Como ocurre siempre, cada hallazgo crea problemas que hay que resolver sobre la marcha. Al ver que estaba policromada, mi preocupación fue la conservación del color. A mi mente acudía con enojosa insistencia el recuerdo de la excavación de Heracleópoles del año 69.

            Aquella tarde fue de gran alegría en el grupo que me acompañaba. No puedo dejar de evocar, a este respecto, las inolvidables tardes de Baza, cuando el fresco de la sierra pone nota de bienestar en la ciudad calcinada durante el día. Solíamos tomar una copa en el bar de Eusebio antes de recogernos al hotel Mariquita donde gozábamos de las atenciones más que cordiales de la familia Morcillo, propietaria del establecimiento. El patio, con una fuente saltarina, ponía una nota de paz, compartida amigablemente con Marcelo Mastroiani, que a la sazón rodaba una película en las cercanías. Pues bien, aquella tarde comentábamos todo el equipo nuestro hallazgo. José María Santero, que por esas fechas iniciaba sus primeros estudios sobre la Antigüedad; Tere Tardio, M. Luisa de Luxán; mi mujer, Maria Eugenia Galve, Manolo Rabanal... Aunque éramos cautos en nuestros comentarios, la noticia había trascendido al pueblo con las consiguientes exageraciones de la imaginación popular, que hacía cálculos sobre el descubrimiento.
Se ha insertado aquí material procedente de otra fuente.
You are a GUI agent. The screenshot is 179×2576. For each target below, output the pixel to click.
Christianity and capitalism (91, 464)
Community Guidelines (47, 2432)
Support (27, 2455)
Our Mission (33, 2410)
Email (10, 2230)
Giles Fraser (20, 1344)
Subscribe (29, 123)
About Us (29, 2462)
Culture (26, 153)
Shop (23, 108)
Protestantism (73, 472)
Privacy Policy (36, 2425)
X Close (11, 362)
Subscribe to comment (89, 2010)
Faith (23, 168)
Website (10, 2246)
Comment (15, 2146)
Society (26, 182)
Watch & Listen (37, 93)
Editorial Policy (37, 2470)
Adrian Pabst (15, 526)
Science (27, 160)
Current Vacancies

            Al día siguiente volvimos al campo. Pasamos la primera parte de la mañana limpiando la tumba, haciendo los croquis pertinentes y limpiando la estatua, labor de la que se encargó mi mujer, María Eugenia, ayudada por Mario Rabanal. Por consejo de un químico amigo se le dio una capa de laca para preservar el color. Muy pronto iba a empezar el calvario del descubrimiento, que, visto a los doce años, resulta un tanto bufo, pero que en aquellos días calurosos de julio me ocasionó no pocos sinsabores y un notorio desencanto.
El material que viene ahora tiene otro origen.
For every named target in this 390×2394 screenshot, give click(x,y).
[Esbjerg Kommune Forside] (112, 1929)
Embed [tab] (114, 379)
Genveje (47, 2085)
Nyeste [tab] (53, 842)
            El problema era el siguiente. El cerro en el cual excavábamos había sido comprado hacía unos años por D. Vicente Lorente, vecino de Baza, quien había propiciado la excavación dando toda clase de facilidades para la primera campaña.  Entre ésta y la segunda, el yacimiento había sido adquirido por D. Pedro Durán en unas condiciones que yo, como director de la excavación, desconocía en sus detalles, detalles que afectaban a los límites exactos y a los tantos por ciento de los objetos que se encontrasen.

Cuestiones jurídicas

            A partir de 1969 la excavación era sufragada por el señor Durán y tenía derecho a los hallazgos dentro de los límites señalados por la Ley. Con arreglo a este criterio, los hallazgos de 1968 fueron enviados al Museo de Granada, porque los gastos habían corrido por parte del Estado, que me había dado una subvención de 25.000 pesetas, y los de 1969 se trasladaron a Madrid, en cuyo Museo Arqueológico fueron inspeccionados y seleccionados los objetos que habían de quedarse en dicho museo, como ocurrió con la tumba número 43, la más rica, y otras menores.  El resto se envió a la colección particular del señor Durán.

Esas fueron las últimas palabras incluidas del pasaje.